> **Aim of the task**:
From the records below, copy out each line that has the word "width".

> **Input for this task**:

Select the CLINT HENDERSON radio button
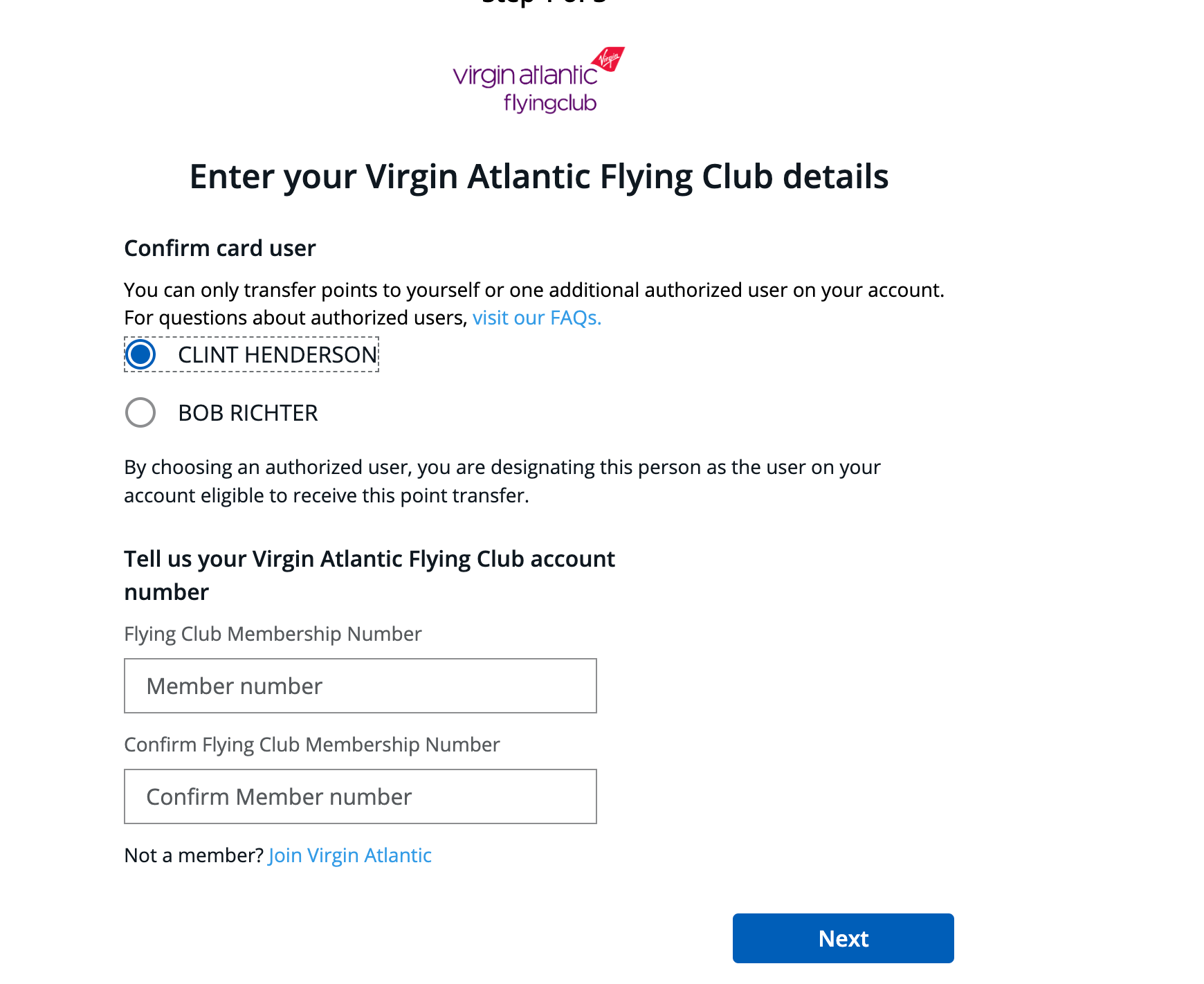(x=140, y=355)
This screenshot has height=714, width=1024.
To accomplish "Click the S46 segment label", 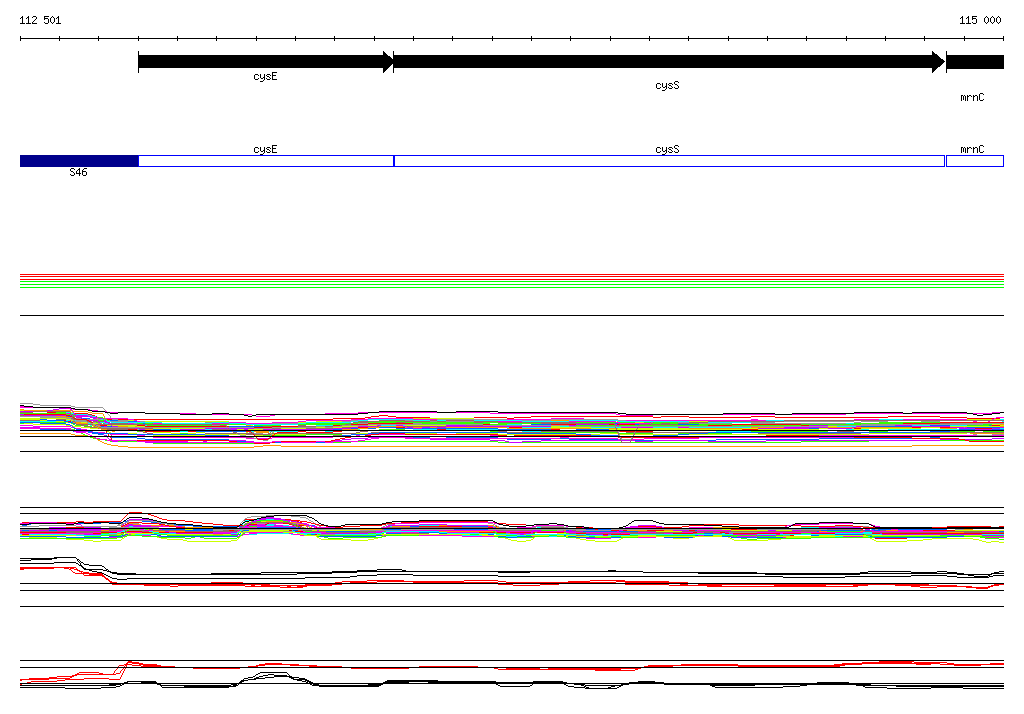I will point(78,172).
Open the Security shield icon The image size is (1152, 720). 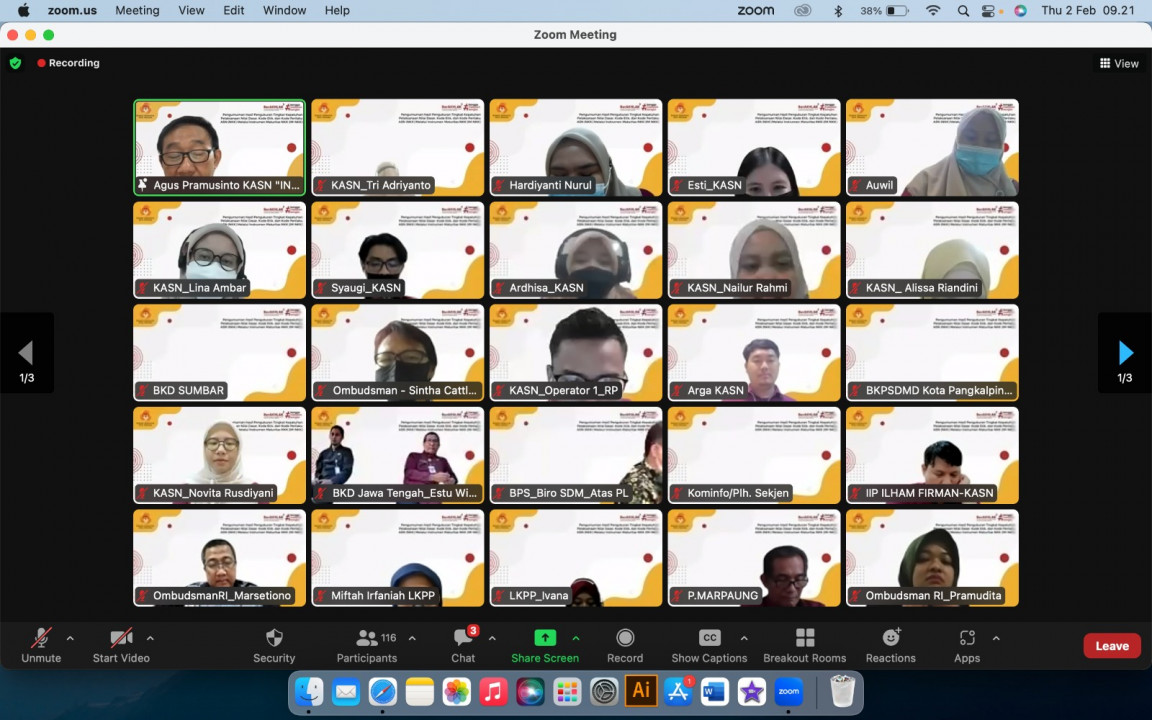tap(274, 639)
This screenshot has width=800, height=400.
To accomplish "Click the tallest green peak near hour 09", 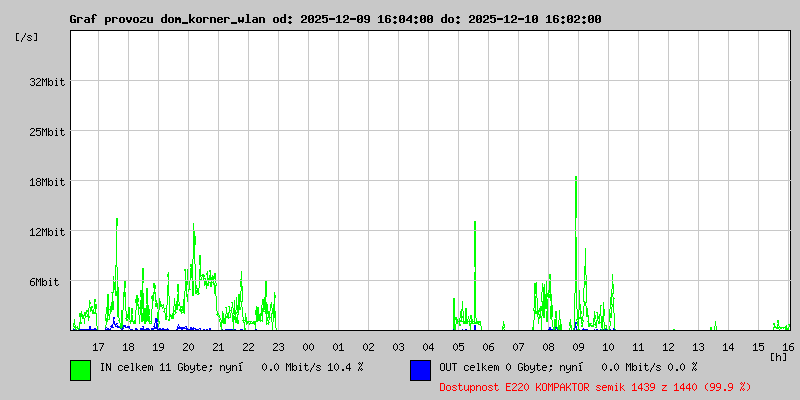I will (x=576, y=180).
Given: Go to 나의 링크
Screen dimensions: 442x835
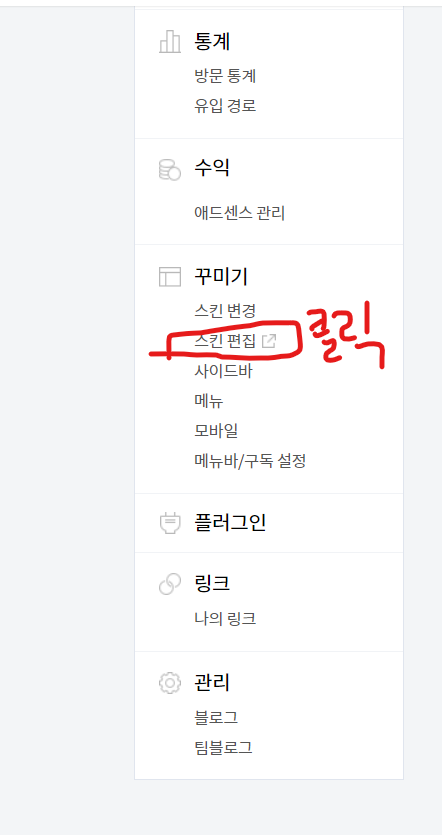Looking at the screenshot, I should [x=225, y=619].
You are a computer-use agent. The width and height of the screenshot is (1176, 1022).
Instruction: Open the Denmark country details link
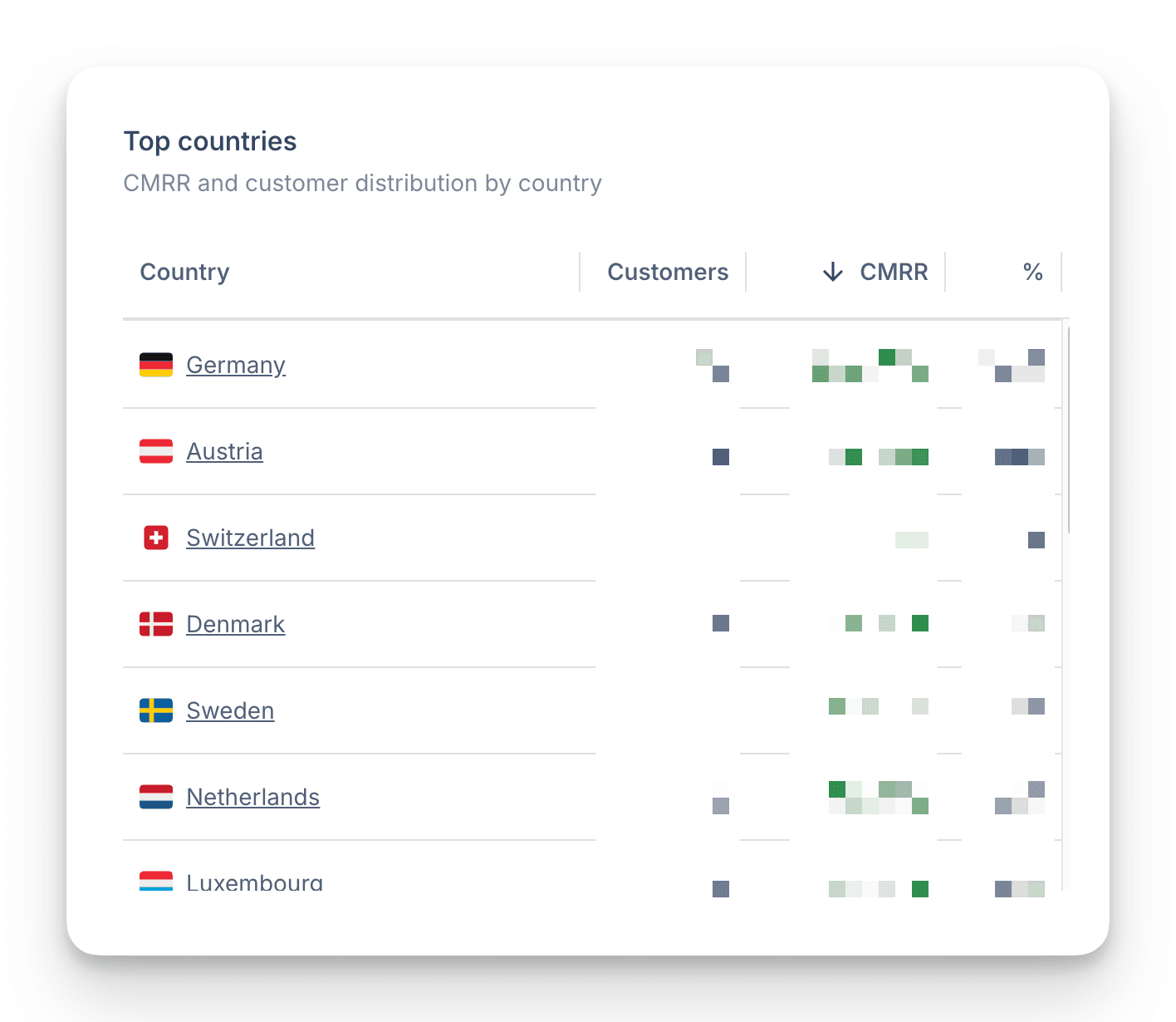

> **Output for this task**:
This screenshot has height=714, width=1024.
This screenshot has width=800, height=400.
You are a computer-use agent. The width and height of the screenshot is (1176, 1022).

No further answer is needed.